I printed Margaret’s and Ronald’s rap sheets, then turned away from the computer to spread out the Portola family photos as they appeared on their drivers’ licenses. At some point, I’d be taking a shot at one of them. But which one? I couldn’t answer the question, not then, and I didn’t try. Still, it was the essential question. Mynka’s death had occurred nearly a month before and no cop had come calling. More than likely, they knew nothing of Barsakov’s failures, or of the Russian’s subsequent demise. More than likely, they were starting to relax, to believe they’d gotten away with it. My sudden appearance would come as a complete shock, and that was all to my advantage, but I wouldn’t get a second bite at the apple. If I blew it, the Portola family would lawyer up and that would be that.
Again, I looked from Margaret to Ronald to David. Margaret was staring straight ahead, eyebrows slightly raised, lips and nostrils compressed. Ronald’s eyes were fixed on a point slightly below the camera’s lens. His soft smile appeared almost regretful and his lips were very red. His brother’s mouth, by contrast, was hanging slightly open. David seemed almost bewildered.
I glanced at the issuing date on David’s learner’s permit: June 17 of this year. According to Father Stan, David and Mynka were in love and I wondered, as I searched David’s features, if he’d still been looking ahead on the day the photo was taken, if his hopes and dreams were of happily ever after. Mynka was pregnant by then. Maybe the threats had already started. Abort, or else.
A moment later, I turned back to the computer where I ran the plate number of the Ford Explorer I’d seen on Riverside Drive. The vehicle was registered to Zashka Ochirov, living at 121 North Third Street in the borough of Brooklyn. Brooklyn is a big place, but I didn’t need a map to pin down a more exact location. Barely a mile long, North Third Street begins and ends in Williamsburg, home of the Nine-Two.

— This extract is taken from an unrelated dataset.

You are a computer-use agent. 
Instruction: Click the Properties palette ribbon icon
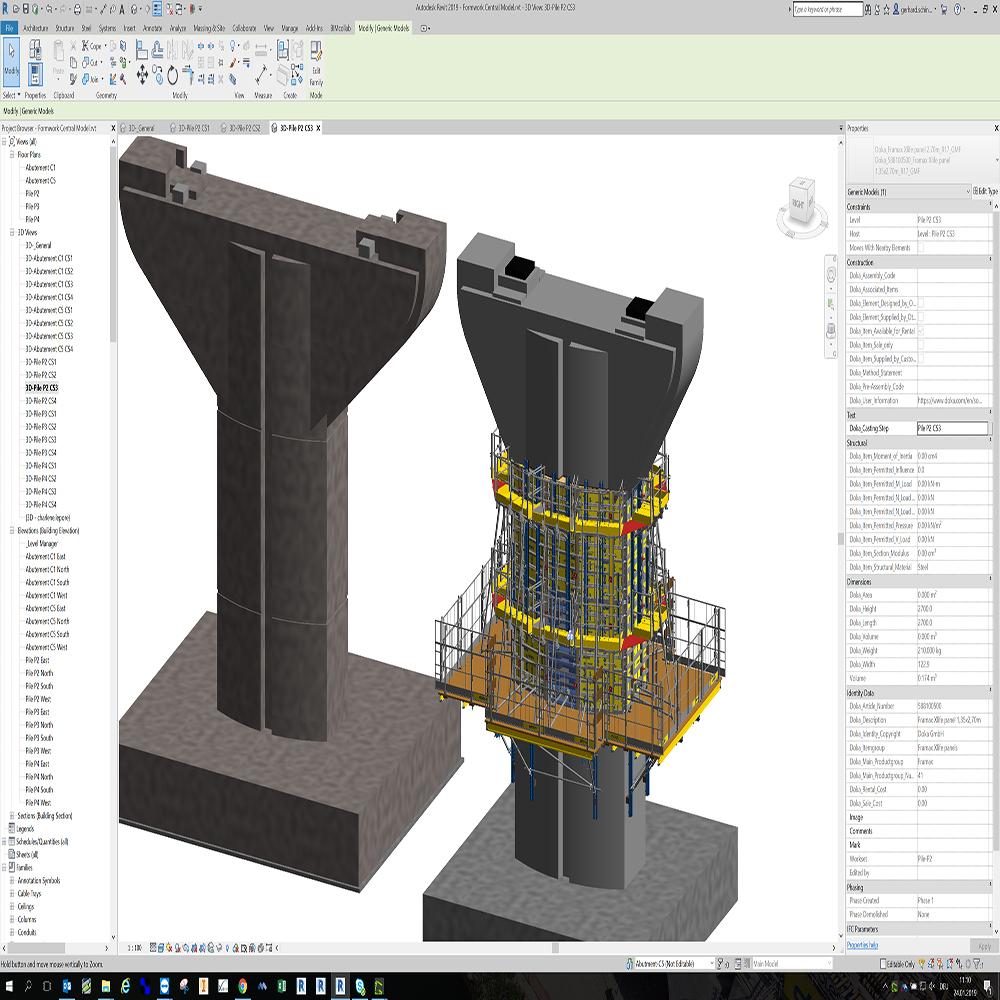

I pulled up Ochirov’s driver’s license next. The woman who looked up at me was blond at the time her photo was taken, but I recognized her easily enough. I’d seen her twice before, at the Domestic Solutions’ warehouse when I confronted Barsakov, and just that morning when she double-parked in front of the Portola townhouse. Zashka’s rap sheet came last, a long record of non-violent offenses, including larceny, forgery and welfare fraud. This was all to the good. Now I wouldn’t have to do a lot of talking when I explained that Aslan was tied to the tracks and there was a train coming down the line. Better for her, much better, if she was on it, because that train wasn’t-
‘Say, you gonna be long?’
Startled, I jerked around to find two detectives, a man and a woman, standing behind me. Intensely focused, I hadn’t heard them approach.
‘Long day?’ the woman asked.
I glanced at my watch. It was eight o’clock and I hadn’t eaten since breakfast. I was going to have to slow down. I logged out of the computer and gathered the printouts.
‘Long and fruitful,’ I said. ‘In fact, I haven’t had a better day in the last nine months.’